We have to do that. And I’m like, each of the first four speakers, we do more revenue than, so I don’t know that we have to discard anything we can learn from them. We can see if it fits our model, but we’re not going to just discard everything we do and take a flyer on something else. But you see a lot of people who are just looking for that magic bullet, that one kind of quick hit that they think is going to transform everything, even though it contradicts everything that they teach as a coach, right?
It contradicts everything about what they teach when it comes to exercise and nutrition and recovery. And building a lifestyle that leads to long term results and better health. And
it’s something that I think the best in the industry are rooted in. They’re, they think like an investor and they understand that, okay, this, it’s back to what I said in the second thought was that, that compounding that goes on, that if I do this and I keep getting better at this, and if I’m committed to it, over time, it’s going to create such a competitive advantage that I’m going to become a category of one in my respective market.

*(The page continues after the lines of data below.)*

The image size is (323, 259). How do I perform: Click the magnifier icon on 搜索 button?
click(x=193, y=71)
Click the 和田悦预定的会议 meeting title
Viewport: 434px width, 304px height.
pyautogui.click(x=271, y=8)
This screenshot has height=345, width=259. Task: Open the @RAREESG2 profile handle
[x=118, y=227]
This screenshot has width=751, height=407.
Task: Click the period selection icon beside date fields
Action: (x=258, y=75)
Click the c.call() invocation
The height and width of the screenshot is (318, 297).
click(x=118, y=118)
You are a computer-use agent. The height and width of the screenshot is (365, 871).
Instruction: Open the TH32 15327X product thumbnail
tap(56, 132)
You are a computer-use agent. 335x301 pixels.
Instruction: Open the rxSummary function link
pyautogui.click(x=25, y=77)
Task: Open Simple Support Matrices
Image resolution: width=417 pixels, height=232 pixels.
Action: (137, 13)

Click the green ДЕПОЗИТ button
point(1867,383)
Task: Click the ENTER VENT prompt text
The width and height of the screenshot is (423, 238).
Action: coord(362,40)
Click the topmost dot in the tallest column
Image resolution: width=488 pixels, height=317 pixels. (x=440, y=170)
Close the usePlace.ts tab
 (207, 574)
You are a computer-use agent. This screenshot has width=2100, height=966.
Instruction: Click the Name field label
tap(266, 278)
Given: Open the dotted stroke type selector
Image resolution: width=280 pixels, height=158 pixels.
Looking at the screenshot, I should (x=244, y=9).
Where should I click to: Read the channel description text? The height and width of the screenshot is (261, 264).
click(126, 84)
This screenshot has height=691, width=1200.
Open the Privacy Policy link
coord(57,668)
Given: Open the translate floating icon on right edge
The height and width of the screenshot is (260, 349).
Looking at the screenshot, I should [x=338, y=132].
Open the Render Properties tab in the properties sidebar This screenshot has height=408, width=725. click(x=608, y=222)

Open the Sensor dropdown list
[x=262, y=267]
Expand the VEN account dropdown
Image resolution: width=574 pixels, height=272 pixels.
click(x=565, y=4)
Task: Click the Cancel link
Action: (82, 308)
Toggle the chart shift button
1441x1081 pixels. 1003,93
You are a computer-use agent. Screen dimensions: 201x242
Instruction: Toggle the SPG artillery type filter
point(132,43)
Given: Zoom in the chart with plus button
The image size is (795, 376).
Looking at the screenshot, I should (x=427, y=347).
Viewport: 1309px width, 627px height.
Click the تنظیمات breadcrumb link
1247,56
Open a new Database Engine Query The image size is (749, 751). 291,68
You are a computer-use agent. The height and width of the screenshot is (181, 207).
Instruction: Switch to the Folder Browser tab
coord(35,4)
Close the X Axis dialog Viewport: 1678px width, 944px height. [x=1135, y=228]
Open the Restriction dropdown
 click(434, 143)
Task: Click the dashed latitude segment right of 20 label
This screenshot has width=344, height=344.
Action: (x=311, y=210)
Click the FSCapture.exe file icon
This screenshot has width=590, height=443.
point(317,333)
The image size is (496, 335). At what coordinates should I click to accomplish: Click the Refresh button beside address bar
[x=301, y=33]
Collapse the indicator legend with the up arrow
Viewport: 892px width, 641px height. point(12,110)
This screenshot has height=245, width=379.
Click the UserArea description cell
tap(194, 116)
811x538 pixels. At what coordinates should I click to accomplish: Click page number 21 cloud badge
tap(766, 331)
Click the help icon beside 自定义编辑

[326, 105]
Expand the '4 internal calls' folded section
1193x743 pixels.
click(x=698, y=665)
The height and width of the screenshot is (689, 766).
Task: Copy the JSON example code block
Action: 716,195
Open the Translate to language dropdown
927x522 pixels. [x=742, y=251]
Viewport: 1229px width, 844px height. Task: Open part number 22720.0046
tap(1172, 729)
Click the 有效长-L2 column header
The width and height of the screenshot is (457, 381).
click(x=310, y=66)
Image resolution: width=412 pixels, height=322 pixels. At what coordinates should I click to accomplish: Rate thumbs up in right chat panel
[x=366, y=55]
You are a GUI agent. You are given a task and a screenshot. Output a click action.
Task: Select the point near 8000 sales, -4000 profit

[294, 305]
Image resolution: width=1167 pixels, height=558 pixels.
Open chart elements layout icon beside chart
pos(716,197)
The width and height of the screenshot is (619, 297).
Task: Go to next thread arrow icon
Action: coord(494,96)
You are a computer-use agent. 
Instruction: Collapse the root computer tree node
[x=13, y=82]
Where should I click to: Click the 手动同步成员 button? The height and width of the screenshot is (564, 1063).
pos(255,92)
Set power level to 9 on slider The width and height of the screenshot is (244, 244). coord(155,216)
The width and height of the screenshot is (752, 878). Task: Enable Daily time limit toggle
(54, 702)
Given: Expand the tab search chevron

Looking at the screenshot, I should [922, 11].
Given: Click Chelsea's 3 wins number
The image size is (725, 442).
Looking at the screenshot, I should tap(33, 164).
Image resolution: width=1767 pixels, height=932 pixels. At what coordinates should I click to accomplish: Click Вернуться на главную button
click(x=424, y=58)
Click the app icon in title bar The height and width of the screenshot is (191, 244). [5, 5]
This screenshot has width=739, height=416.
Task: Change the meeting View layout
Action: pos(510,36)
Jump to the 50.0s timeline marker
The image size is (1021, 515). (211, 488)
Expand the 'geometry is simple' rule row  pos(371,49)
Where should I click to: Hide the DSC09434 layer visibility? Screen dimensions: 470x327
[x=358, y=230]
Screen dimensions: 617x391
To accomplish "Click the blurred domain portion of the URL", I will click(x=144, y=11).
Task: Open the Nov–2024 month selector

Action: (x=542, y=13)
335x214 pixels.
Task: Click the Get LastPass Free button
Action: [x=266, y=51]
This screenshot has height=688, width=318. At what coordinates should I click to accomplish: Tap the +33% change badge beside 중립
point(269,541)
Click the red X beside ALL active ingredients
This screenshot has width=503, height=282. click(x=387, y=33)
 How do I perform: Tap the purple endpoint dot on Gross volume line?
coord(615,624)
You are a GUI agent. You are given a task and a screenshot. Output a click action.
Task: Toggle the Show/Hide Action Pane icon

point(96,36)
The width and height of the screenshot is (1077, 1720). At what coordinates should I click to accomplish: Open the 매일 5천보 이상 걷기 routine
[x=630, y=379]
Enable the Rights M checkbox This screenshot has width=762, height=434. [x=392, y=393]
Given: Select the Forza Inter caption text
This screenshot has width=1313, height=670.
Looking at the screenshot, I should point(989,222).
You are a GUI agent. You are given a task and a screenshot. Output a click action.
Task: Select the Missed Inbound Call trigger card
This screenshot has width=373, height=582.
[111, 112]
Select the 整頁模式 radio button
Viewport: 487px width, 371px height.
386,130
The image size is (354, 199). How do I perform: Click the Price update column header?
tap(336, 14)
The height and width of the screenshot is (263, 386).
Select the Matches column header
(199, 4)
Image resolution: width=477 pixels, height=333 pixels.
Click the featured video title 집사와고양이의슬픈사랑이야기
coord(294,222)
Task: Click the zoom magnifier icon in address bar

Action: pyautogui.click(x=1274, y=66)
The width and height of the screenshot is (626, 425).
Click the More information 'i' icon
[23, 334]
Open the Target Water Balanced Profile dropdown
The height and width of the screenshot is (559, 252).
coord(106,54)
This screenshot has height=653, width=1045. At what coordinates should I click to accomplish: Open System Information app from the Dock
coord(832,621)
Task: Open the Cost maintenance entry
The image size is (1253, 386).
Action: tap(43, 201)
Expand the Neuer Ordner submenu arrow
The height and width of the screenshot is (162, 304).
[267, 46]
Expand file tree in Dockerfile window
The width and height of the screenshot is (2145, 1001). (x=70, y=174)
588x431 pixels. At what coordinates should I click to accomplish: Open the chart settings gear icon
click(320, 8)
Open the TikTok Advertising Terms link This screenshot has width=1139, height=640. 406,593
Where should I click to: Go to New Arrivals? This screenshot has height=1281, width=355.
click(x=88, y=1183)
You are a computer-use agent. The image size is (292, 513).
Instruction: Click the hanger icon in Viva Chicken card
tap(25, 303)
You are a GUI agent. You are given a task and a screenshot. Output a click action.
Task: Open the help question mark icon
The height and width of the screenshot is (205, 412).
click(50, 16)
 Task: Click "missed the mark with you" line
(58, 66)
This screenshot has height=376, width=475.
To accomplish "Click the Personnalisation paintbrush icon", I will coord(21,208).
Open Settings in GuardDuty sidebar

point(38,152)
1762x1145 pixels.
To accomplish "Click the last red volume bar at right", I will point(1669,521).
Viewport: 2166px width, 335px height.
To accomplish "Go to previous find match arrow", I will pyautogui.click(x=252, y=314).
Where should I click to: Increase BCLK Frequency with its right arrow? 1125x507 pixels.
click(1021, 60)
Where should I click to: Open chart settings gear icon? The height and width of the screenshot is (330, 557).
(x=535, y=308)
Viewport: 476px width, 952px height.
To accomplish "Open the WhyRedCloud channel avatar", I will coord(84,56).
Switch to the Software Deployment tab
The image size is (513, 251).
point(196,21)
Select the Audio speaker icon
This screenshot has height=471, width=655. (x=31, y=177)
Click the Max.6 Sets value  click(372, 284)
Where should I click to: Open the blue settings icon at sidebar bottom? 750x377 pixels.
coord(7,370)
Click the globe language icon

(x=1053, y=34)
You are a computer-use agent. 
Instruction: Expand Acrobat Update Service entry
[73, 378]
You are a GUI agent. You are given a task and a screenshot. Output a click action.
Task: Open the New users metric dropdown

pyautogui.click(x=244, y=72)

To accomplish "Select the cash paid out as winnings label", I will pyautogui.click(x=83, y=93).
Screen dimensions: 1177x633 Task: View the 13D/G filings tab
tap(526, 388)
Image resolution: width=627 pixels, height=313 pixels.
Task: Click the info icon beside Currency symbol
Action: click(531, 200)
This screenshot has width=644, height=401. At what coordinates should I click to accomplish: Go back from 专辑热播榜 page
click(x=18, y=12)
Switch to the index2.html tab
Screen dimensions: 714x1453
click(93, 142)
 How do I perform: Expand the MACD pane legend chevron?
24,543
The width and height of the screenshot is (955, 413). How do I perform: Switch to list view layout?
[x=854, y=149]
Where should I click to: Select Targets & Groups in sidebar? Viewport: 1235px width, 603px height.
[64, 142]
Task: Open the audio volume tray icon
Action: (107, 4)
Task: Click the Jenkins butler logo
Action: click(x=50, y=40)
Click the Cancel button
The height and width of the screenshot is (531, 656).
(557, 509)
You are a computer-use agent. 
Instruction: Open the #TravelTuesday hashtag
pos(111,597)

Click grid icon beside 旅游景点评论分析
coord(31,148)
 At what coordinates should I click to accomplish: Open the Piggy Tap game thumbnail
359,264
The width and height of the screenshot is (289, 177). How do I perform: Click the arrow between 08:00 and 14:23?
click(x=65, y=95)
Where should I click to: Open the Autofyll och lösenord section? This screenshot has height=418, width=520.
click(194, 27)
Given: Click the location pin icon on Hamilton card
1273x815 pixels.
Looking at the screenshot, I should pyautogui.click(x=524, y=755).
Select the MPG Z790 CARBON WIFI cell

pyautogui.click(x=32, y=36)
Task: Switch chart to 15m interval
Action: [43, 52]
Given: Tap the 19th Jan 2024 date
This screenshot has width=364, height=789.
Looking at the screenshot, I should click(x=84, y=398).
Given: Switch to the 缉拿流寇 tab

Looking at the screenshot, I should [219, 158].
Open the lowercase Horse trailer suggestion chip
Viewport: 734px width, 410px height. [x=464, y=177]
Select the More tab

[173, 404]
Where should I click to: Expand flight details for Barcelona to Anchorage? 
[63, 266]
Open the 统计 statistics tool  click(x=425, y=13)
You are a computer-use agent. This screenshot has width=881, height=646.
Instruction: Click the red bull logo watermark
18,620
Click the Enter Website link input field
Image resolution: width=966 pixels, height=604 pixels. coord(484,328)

So those are three things that I think have been just separators, but common characteristics of these high achieving business owners. They’re not only commonalities, but they’re, it’s why they’re high achieving business owners. It’s. It’s always interesting that the people that I talked to that they’ve seen social media posts of big numbers and gaudy revenue statistics or whatever else, and they get caught up in that.
And they think that this one thing is what did it all for somebody. And it’s never one thing. It’s always a way of operating. It’s always a way of thinking. It’s always rooted in consistency. See. Almost without exception, not just from the business owners that I’ve had in coaching programs that I’ve had as private clients, but even from an observational standpoint with the other businesses that I’ve just seen from afar in our industry, they, they’ve all the best ones have all followed that same trajectory.
So there’s a lesson there. If you want to build a great business, that is a great business, five years from now, 10 years from now, maybe 15 years from now as well. Then focus on the things that I just talked about and start to discard the or at least stop paying attention to all that shiny object stuff.
And if you do, you’re going to find yourself starting to reap some of the rewards of that consistency and that compounding. And before you know it, you’re going to have the best business in your market, just like the people that I’m talking about.
Thanks for listening to this episode of The Fitness Business School.